Free babysitting service formed by pro-life group for area parents

Collegian Staff Writer

For students who find that visions of mashed carrots and diapers crowd their concentration, costly day-care facilities need not be their only means of reprieve.

Penn State Students for Life has started a babysitting service, available free of charge for any area parent, said Whitney Hoffacker, a group member and the service's organizer.

"It shows that we do care about the baby after it is born and the mother after she has the baby," Hoffacker (junior-mining engineering) said, countering criticism by pro-choice groups that the pro-life advocates' commitment to life ends at birth.

Dion Zappe (graduate-exercise and sport science), a group member and babysitter, agreed.

"To save babies, there's a lot of things to it," Zappe said. "You have to encourage the mother to go through with the pregnancy and also help them after."

Even though the group began babysitting at the start of the semester, the service has attracted only one customer so far, Hoffacker said. "We just don't have enough babies right now."

Hoffacker attributed this to a lack of publicity.

The group has advertised at the Crisis Pregnancy Center, 114 S. Fraser St., and Birthright, 111 Sowers St., he added. Both centers offer free pregnancy testing and options counseling.

The group recruits babysitters primarily from its membership ranks. The babysitters can either travel to parents' homes or take children into their homes -- "whatever works out best," Hoffacker said.

Chandra Lilley, vice president of Penn State Pro-Choice, expressed support for the new service.

"We were very pleased to see them do this," Lilley said. "It's one of the few positive things we've ever seen them do for women facing these circumstances."

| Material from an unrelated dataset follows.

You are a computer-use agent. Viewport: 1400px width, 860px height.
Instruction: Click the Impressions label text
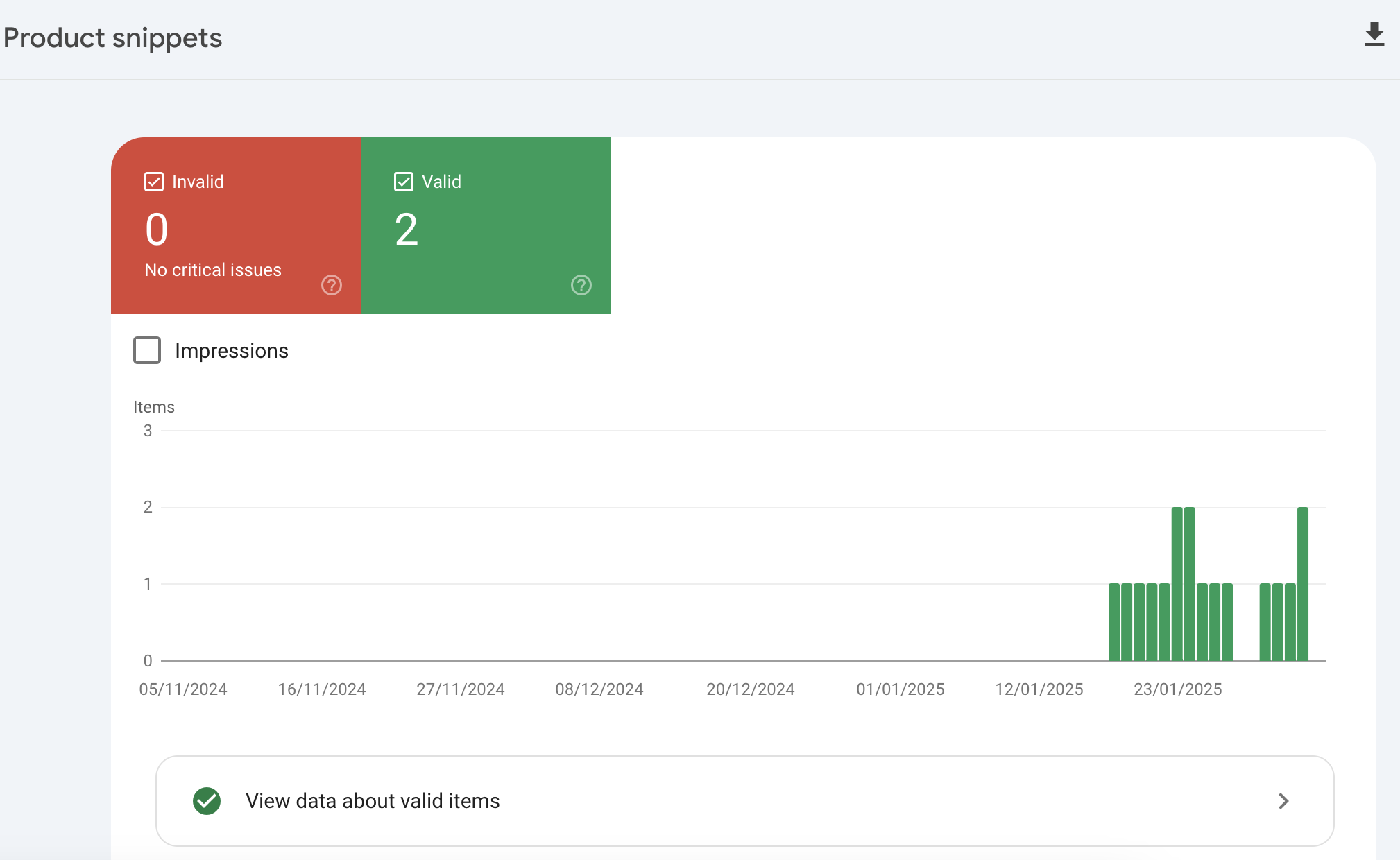tap(231, 351)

Lilley said several of her group's members expressed interest in volunteering to help babysit.

A survey conducted by the Returning Adult Student Center last spring found that 38 percent of the more than 2,600 undergraduates aged 24 or older at University Park have children, said Charlene Harrison, the center's director.

Fifteen percent of the University's more than 7,000 graduate students have children, Harrison added.

Harrison did not have figures for students who did not fit into the returning adult or graduate student categories.